• Exercise directions:
Copy out exactly the lines beginning with the one that contains "Image resolution: width=359" and ending at the last line of the listing, skipping any pictures.

• Exercise inputs:
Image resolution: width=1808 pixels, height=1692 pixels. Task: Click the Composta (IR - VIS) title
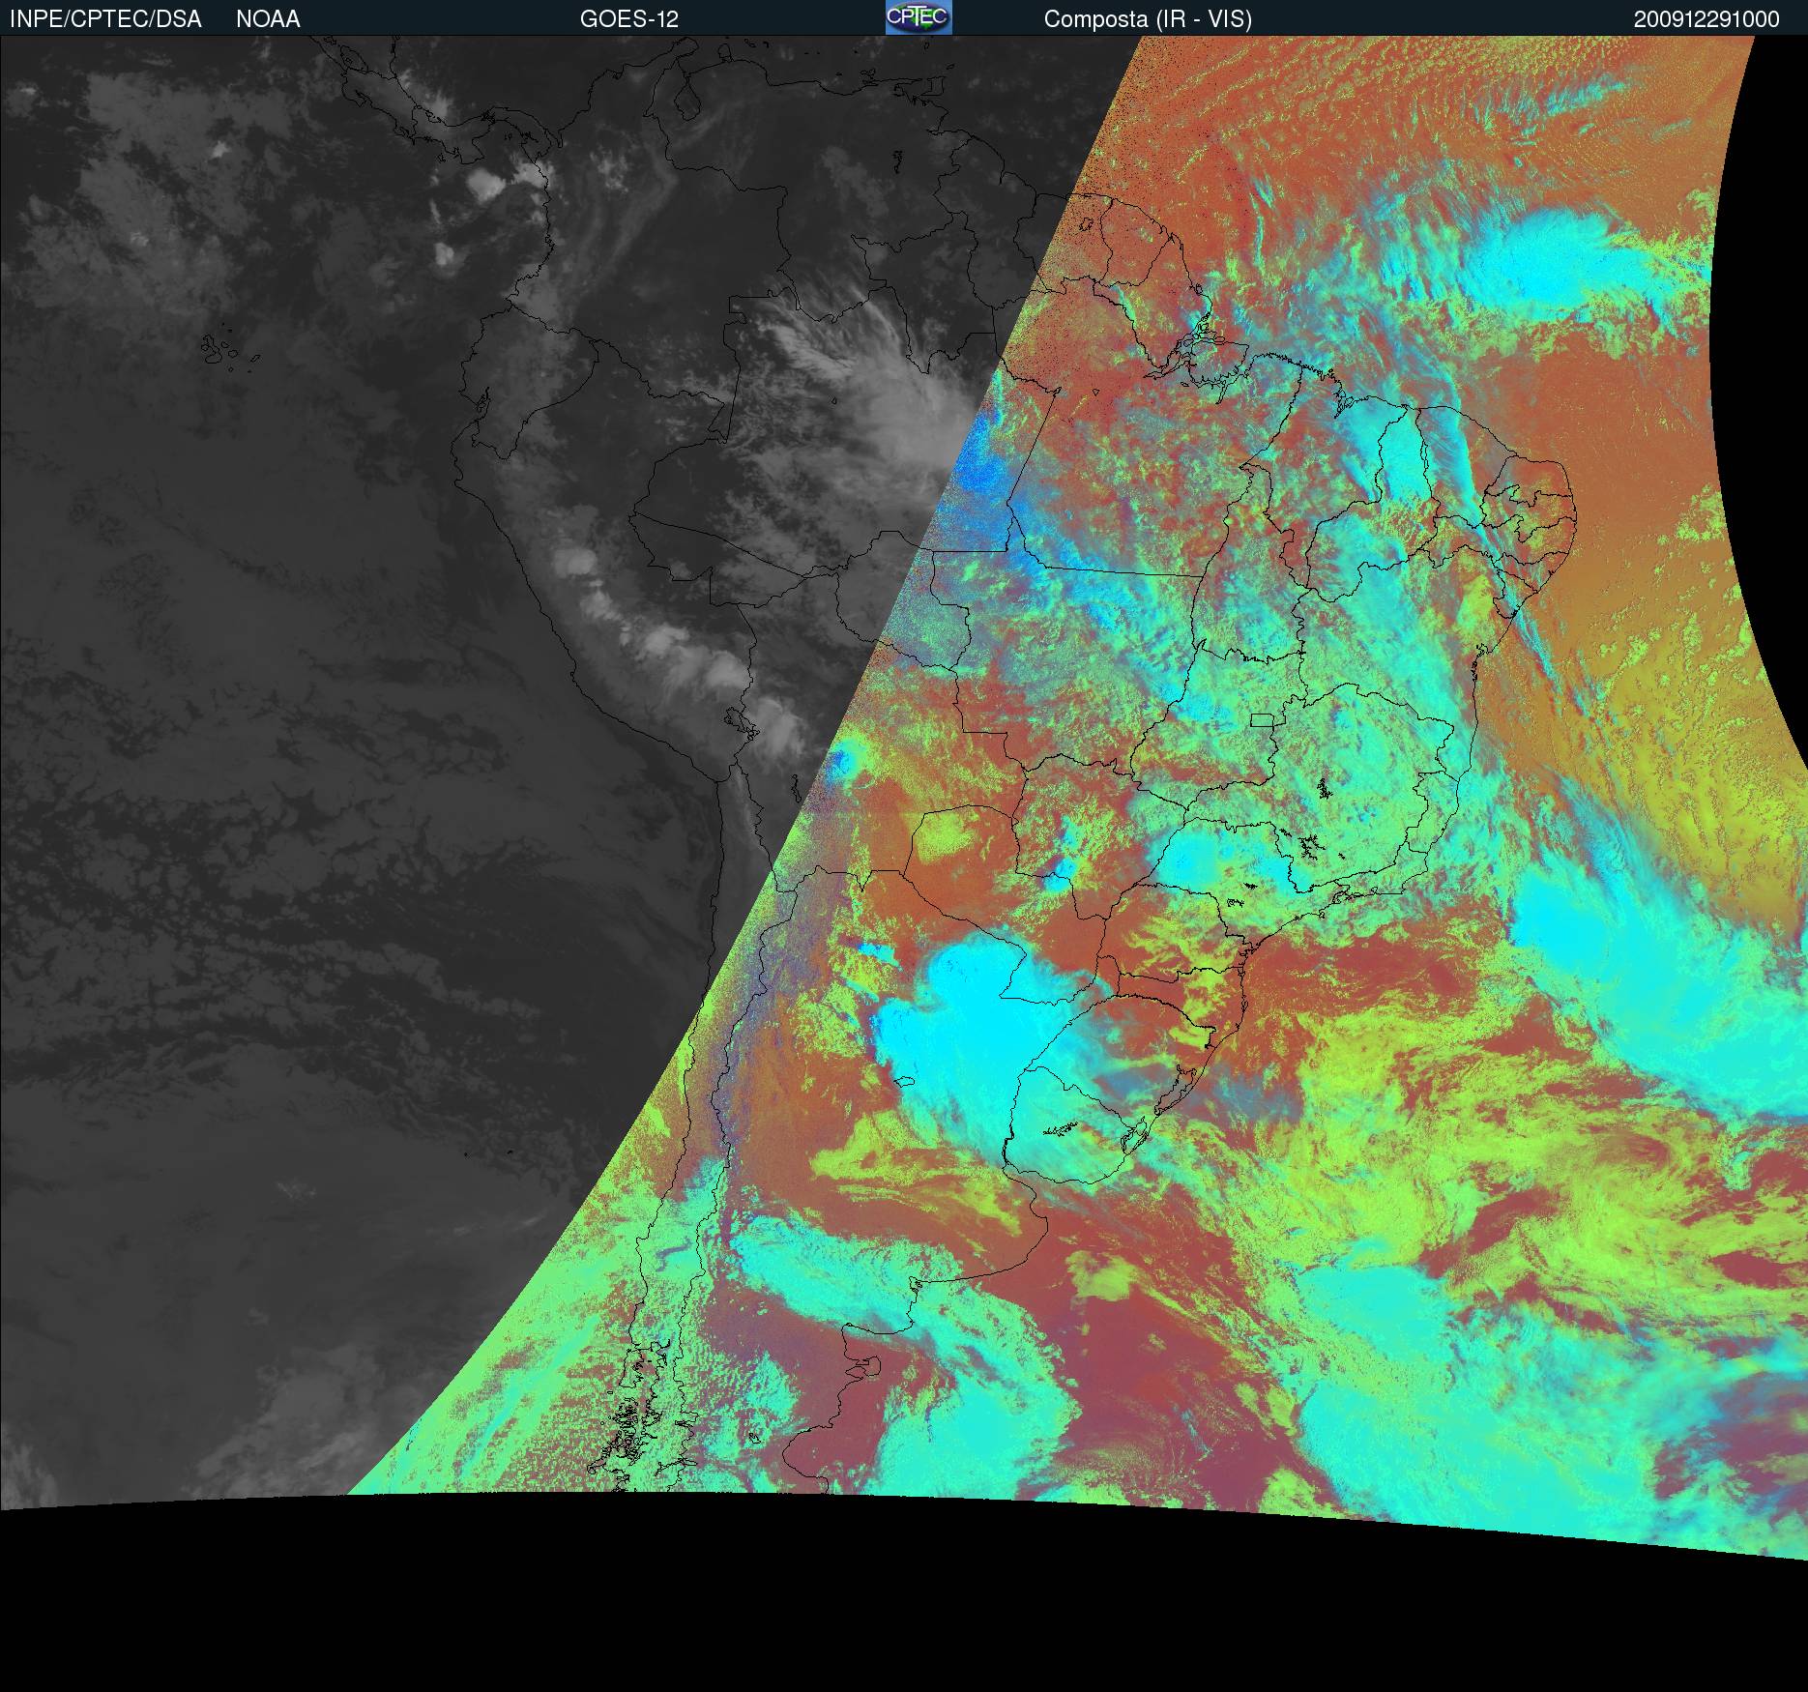click(x=1147, y=19)
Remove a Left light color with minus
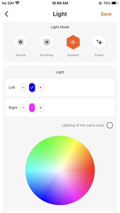120x213 pixels. 23,87
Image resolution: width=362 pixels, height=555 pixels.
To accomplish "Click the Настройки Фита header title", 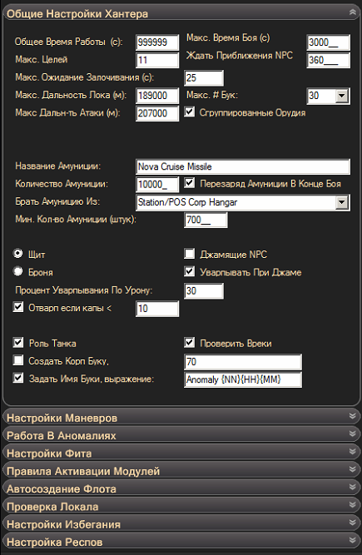I will coord(49,453).
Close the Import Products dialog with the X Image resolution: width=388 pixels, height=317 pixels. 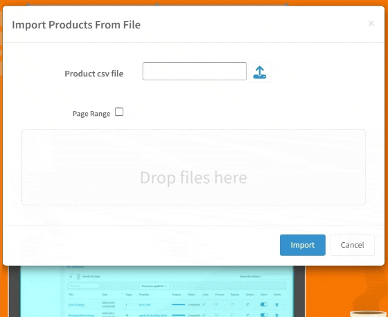pos(371,24)
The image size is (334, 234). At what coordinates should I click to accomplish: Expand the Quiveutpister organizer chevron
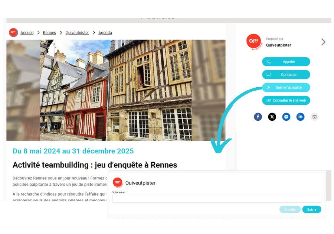323,42
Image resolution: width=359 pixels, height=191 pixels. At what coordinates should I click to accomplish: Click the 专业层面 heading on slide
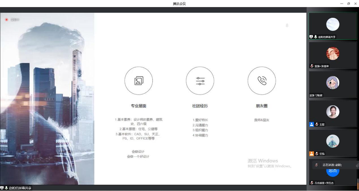point(138,106)
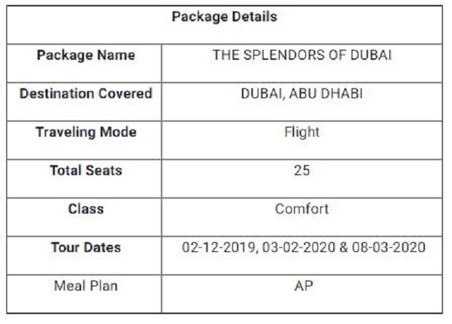Click THE SPLENDORS OF DUBAI text

click(302, 55)
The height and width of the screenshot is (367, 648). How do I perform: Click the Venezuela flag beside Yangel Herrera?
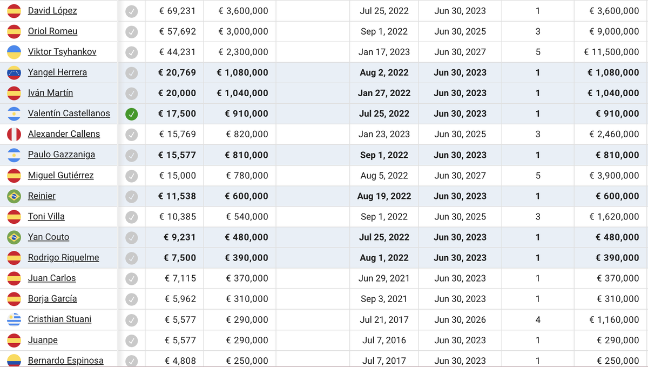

• Result for this task:
Image resolution: width=359 pixels, height=191 pixels. At what coordinates should I click to accomplish: Click the 专业层面 heading on slide
point(138,106)
Click THE SPLENDORS OF DUBAI text

click(302, 55)
The height and width of the screenshot is (367, 648). How do I perform: Click the Venezuela flag beside Yangel Herrera?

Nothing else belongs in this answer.